==== DATA PROVIDED
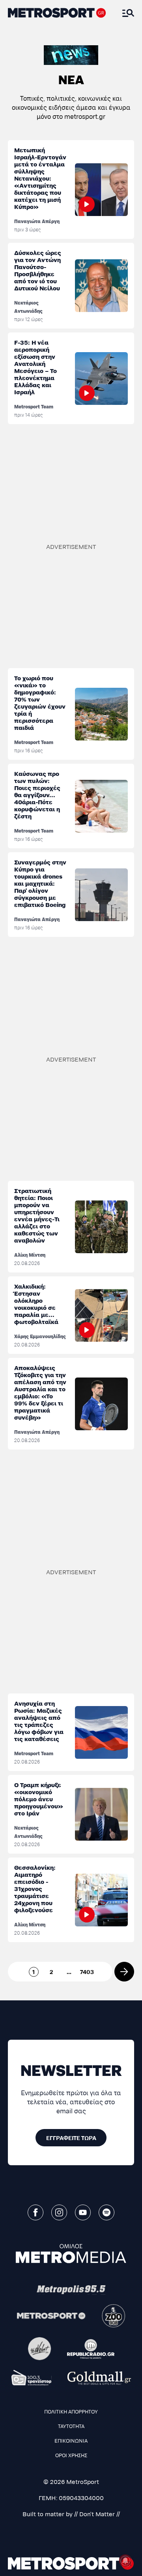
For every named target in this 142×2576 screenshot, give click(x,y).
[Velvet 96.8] (39, 2348)
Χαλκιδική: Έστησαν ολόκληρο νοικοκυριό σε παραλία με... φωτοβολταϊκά (36, 1304)
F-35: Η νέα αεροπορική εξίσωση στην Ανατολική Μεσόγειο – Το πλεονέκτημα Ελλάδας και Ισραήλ (35, 367)
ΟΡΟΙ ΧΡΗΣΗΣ (71, 2455)
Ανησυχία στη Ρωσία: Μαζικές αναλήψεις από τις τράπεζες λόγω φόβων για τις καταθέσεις (39, 1721)
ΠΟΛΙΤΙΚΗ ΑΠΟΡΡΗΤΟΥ (71, 2411)
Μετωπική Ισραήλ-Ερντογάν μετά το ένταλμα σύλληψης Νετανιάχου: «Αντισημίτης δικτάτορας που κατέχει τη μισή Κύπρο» (40, 178)
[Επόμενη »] (124, 1971)
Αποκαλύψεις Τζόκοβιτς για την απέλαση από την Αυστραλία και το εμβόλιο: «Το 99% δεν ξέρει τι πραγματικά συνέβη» (40, 1392)
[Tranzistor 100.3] (31, 2378)
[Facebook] (35, 2212)
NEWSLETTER (71, 2069)
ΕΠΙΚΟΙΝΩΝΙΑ (71, 2440)
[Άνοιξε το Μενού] (128, 13)
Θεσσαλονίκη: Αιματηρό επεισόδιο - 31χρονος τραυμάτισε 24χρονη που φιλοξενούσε (35, 1888)
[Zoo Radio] (113, 2316)
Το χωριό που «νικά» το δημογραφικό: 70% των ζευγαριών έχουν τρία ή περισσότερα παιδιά (39, 702)
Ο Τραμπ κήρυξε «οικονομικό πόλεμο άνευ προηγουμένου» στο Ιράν (38, 1798)
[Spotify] (106, 2212)
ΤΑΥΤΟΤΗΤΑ (71, 2426)
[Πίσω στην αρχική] (57, 13)
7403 (87, 1972)
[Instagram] (59, 2212)
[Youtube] (83, 2212)
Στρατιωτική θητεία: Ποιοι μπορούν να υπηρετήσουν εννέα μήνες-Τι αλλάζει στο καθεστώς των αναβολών (37, 1215)
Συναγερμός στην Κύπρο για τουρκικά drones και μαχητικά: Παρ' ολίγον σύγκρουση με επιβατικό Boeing (40, 883)
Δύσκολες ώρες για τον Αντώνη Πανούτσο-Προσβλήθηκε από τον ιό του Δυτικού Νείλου (37, 270)
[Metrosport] (51, 2315)
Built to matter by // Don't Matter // (71, 2514)
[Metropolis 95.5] (71, 2290)
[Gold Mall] (99, 2378)
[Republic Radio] (90, 2349)
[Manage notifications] (125, 2560)
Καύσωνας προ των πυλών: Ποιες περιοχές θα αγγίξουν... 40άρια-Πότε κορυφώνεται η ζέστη (37, 794)
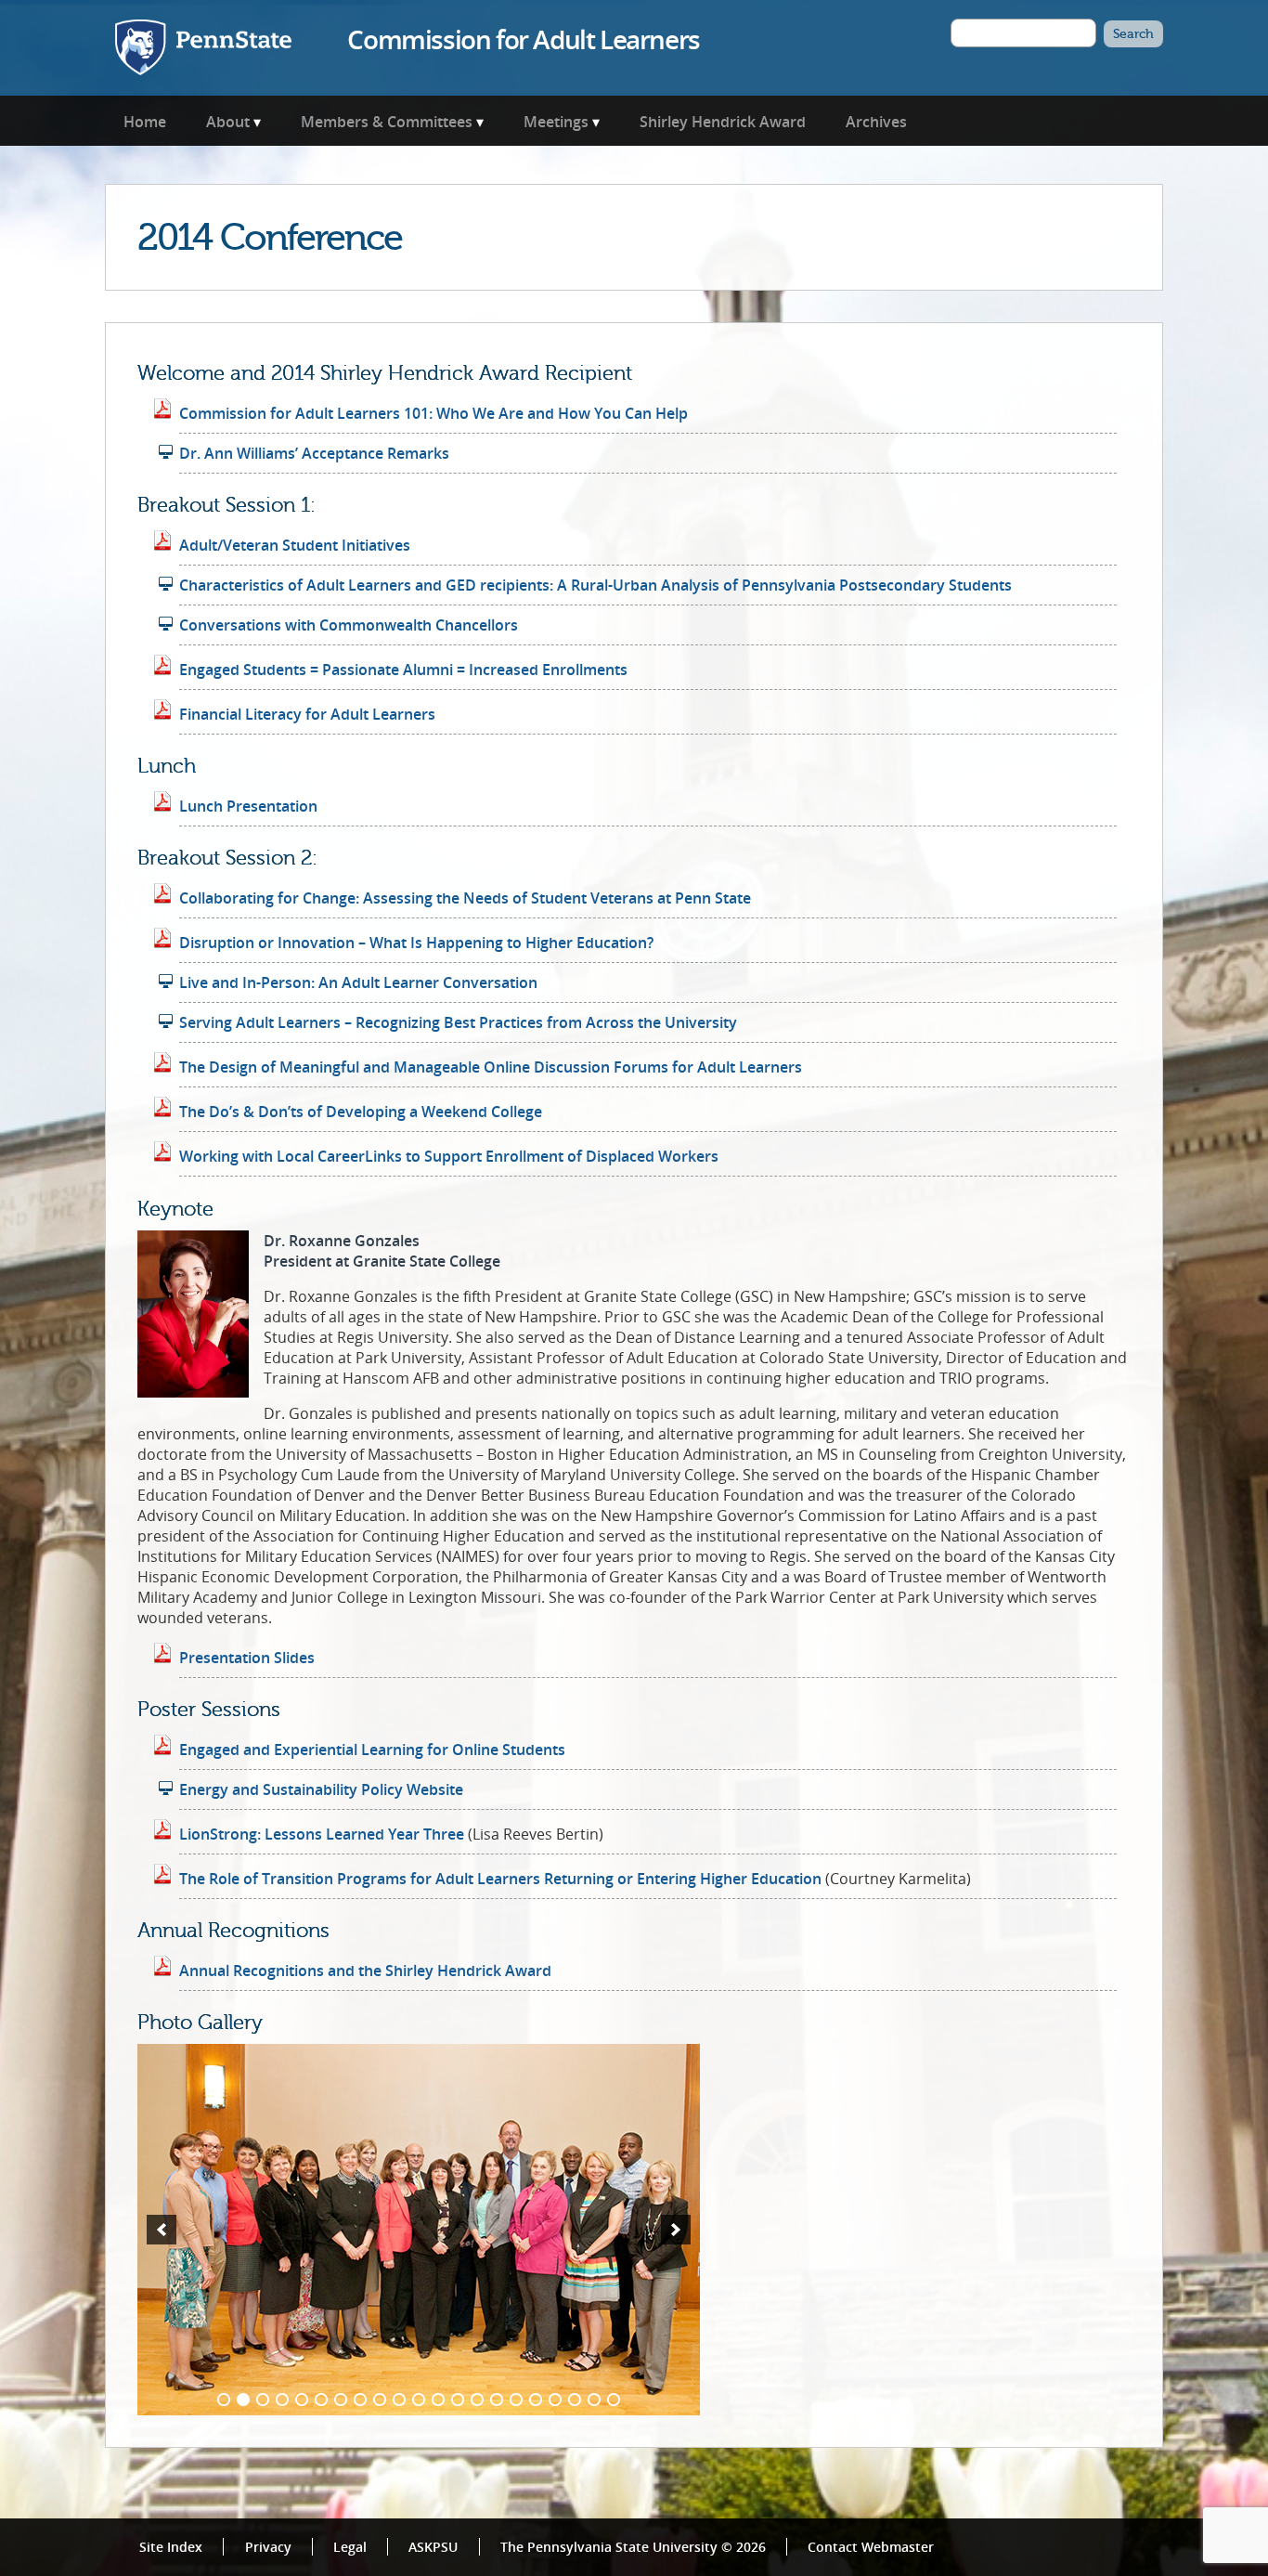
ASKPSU (433, 2547)
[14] (477, 2399)
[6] (321, 2399)
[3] (262, 2399)
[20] (594, 2399)
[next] (676, 2229)
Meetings (556, 121)
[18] (555, 2399)
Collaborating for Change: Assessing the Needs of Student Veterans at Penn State (465, 898)
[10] (399, 2399)
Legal (350, 2547)
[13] (457, 2399)
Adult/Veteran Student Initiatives (294, 545)
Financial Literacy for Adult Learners (307, 714)
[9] (379, 2399)
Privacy (268, 2547)
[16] (516, 2399)
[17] (535, 2399)
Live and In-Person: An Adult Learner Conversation (358, 982)
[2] (243, 2399)
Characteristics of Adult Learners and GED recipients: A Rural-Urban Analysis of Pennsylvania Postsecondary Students (595, 585)
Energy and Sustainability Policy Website (321, 1789)
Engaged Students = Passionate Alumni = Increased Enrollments (403, 669)
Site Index (170, 2547)
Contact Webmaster (871, 2547)
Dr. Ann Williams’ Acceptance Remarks (314, 453)
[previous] (161, 2229)
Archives (876, 121)
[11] (418, 2399)
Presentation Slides (247, 1657)
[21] (613, 2399)
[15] (496, 2399)
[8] (360, 2399)
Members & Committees (386, 121)
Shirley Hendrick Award (723, 121)
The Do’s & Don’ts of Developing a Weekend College (360, 1111)
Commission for (523, 39)
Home (144, 121)
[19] (574, 2399)
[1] (223, 2399)
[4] (282, 2399)
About (228, 121)
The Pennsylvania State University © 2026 (633, 2547)
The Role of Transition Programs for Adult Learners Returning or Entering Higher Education (500, 1878)
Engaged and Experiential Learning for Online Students (372, 1749)
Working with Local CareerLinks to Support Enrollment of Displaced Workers (448, 1156)
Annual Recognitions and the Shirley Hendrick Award (365, 1970)
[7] (340, 2399)
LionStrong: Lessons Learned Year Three (321, 1834)
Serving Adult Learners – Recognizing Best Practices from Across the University (458, 1022)
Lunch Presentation (248, 806)
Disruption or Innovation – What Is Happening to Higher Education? (416, 942)
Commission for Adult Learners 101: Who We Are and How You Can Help (433, 413)
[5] (301, 2399)
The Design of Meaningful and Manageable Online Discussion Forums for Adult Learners (490, 1067)
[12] (438, 2399)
========
WHAT THIS TASK INVOLVES: Repeat exactly the lines above, from the line that contains "[Facebook] (35, 2212)" down through the line that contains "Adult/Veteran Student Initiatives (294, 545)". Include both of those lines and none of the pictures.

SOLUTION FOR THIS PROBLEM:
[Facebook] (35, 2212)
NEWSLETTER (71, 2069)
ΕΠΙΚΟΙΝΩΝΙΑ (71, 2440)
[Άνοιξε το Μενού] (128, 13)
Θεσσαλονίκη: Αιματηρό επεισόδιο - 31χρονος τραυμάτισε 24χρονη που φιλοξενούσε (35, 1888)
[Zoo Radio] (113, 2316)
Το χωριό που «νικά» το δημογραφικό: 70% των ζευγαριών έχουν τρία ή περισσότερα παιδιά (39, 702)
Ο Τραμπ κήρυξε «οικονομικό πόλεμο άνευ προηγουμένου» στο Ιράν (38, 1798)
[Spotify] (106, 2212)
ΤΑΥΤΟΤΗΤΑ (71, 2426)
[Πίσω στην αρχική] (57, 13)
7403 (87, 1972)
[Instagram] (59, 2212)
[Youtube] (83, 2212)
Στρατιωτική θητεία: Ποιοι μπορούν να υπηρετήσουν εννέα μήνες-Τι αλλάζει στο καθεστώς των αναβολών (37, 1215)
Συναγερμός στην Κύπρο για τουρκικά drones και μαχητικά: Παρ' ολίγον σύγκρουση με επιβατικό Boeing (40, 883)
Δύσκολες ώρες για τον Αντώνη Πανούτσο-Προσβλήθηκε από τον ιό του Δυτικού Νείλου (37, 270)
[Metrosport] (51, 2315)
Built to matter by // Don't Matter // (71, 2514)
[Metropolis 95.5] (71, 2290)
[Gold Mall] (99, 2378)
[Republic Radio] (90, 2349)
[Manage notifications] (125, 2560)
Καύσωνας προ των πυλών: Ποιες περιοχές θα αγγίξουν... 40άρια-Πότε κορυφώνεται η ζέστη (37, 794)
ASKPSU (433, 2547)
[14] (477, 2399)
[6] (321, 2399)
[3] (262, 2399)
[20] (594, 2399)
[next] (676, 2229)
Meetings (556, 121)
[18] (555, 2399)
Collaborating for Change: Assessing the Needs of Student Veterans at Penn State (465, 898)
[10] (399, 2399)
Legal (350, 2547)
[13] (457, 2399)
Adult/Veteran Student Initiatives (294, 545)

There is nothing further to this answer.